Sunday, 23 December 2012

St Nicholas, a gentle reminder of Christmases past


St Nicholas was born in Patara (Lycia) in about 270 and died c.343. He was bishop of Myra Asia Minor in what is now Turkey. His parents were said to be wealthy Christians and the young Nicholas was very religious from an early age. After his parents died of the plague he was taken in by his uncle who was the bishop of Myra.
                His cult is early and his reputation as a miracle worker very strong. His reputation spread widely from about the 6th century and became widely known in the West from about the 10th century. When the Muslims invaded Myra in 1078, his relics were translated by Italian sailors to Bari, Italy, where many Greeks had taken refuge. He is particularly venerated in Russia where his name is popular to this day and many Russians make a pilgrimage to Bari. Each year on his feast day there is a strange oily secretion emanating from his shrine.  This was noted before his translation and continued afterwards in Bari. This substance known as manna is said to have healing qualities .
                St Nicholas has a wide patronage, he is patron of children, sailors, unmarried girls, merchants, pawnbrokers, apothecaries, perfumers and perhaps surprisingly prostitutes. It is his patronage of children and prostitutes which we will look at here, for sadly they are linked.
                St Nicholas’s patronage of children is well known but he became the protector of children after his death, for on the eve of his feast there were celebrations in Myra when a band of Arab pirates raided the church and kidnapped a young boy to make him a slave.  He was made the servant of the local Emir but St Nicholas appeared and intervened and whisked the young boy away and home to his parents in Myra. He is known as the patron of prostitutes because of his help to a father of three girls who were being sold into prostitution by their father who had fallen on hard times and could not provide endorsements for his daughters. St Nicholas provided three bags of gold for the girls. This is where pawnbrokers gets the three balls that signify their trade.
                Catholics celebrate the feast of St. Nicholas on 6th December. The Orthodox celebrate it on 19th, and Protestants also honour him.

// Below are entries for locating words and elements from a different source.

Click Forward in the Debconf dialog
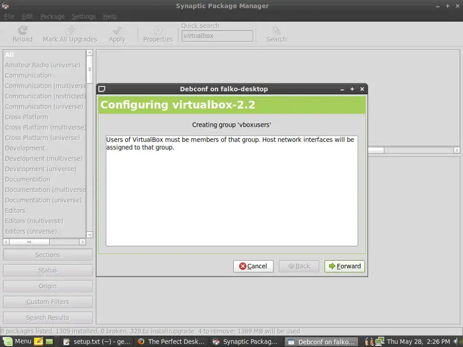Viewport: 463px width, 347px height. point(344,266)
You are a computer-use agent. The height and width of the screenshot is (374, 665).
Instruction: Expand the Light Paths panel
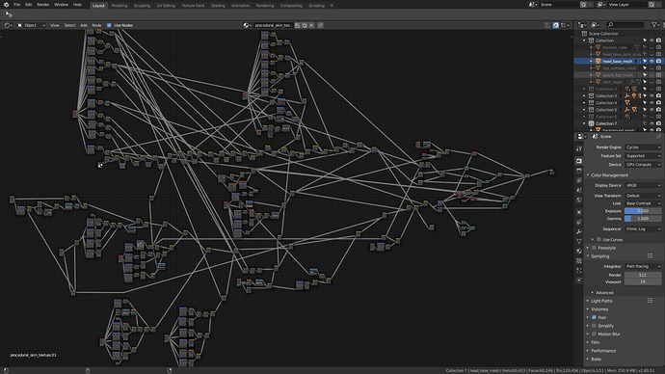[x=601, y=301]
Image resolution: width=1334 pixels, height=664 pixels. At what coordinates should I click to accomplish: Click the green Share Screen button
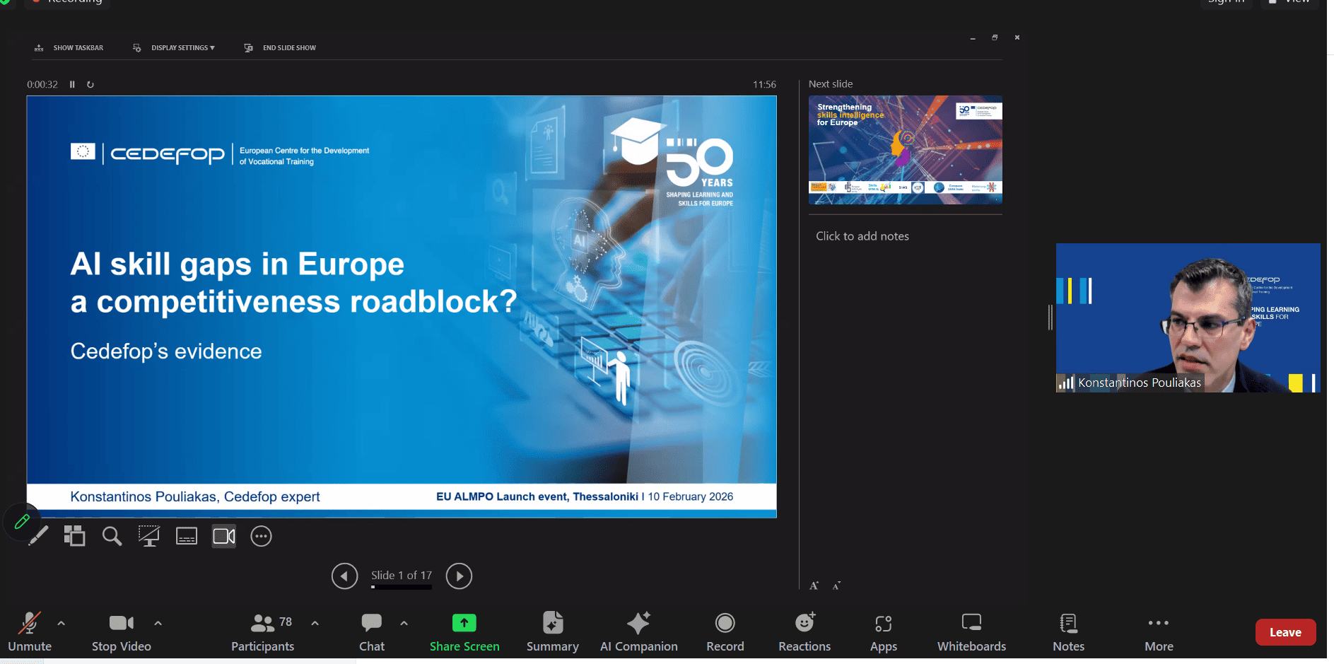click(464, 631)
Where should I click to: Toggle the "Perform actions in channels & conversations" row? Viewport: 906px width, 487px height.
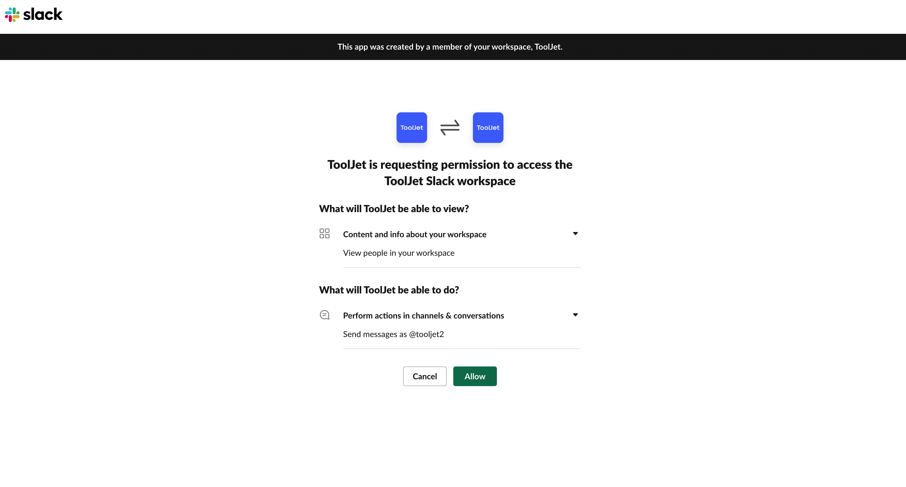click(x=423, y=316)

Even the secular world seems to wish to claim him, with their assertions that Father Charismas is really a pre-Christian custom of rewarding good children and punishing bad ones, but despite these assertions I can’t find any hard evidence for this. However, Father is the title the English speaking world gives to a priest, and his red robes predate popular myth that it was all started by Coca-Cola in the 1930s. Santa Claus is obviously an abbreviation of St Nicholas. This actually came from the low countries’ version of St Nicholas (Sinterklaas) where he was depicted in art in a red chasuble.
                Where children should be looking to St Nicholas as a guide to lead them to Jesus this Advent tide, sadly the media of today give children celebrities. Often these celebrities are pop stars, or actors on programmes they see during primetime television, whose antics on the screen are little more than selling their bodies along with sexual lyrics and dialogues. St Nicholas is their saint as well for all can find redemption by turning to Jesus.                       
               Catholic parents, if you do not already do so, tell your children the true story of St Nicholas this Advent and Christmas.

1 comment:

  1. Happy Christmas to all our supporters, see through to media maze to the Child Jesus who came to save all men and through Him all can be saved.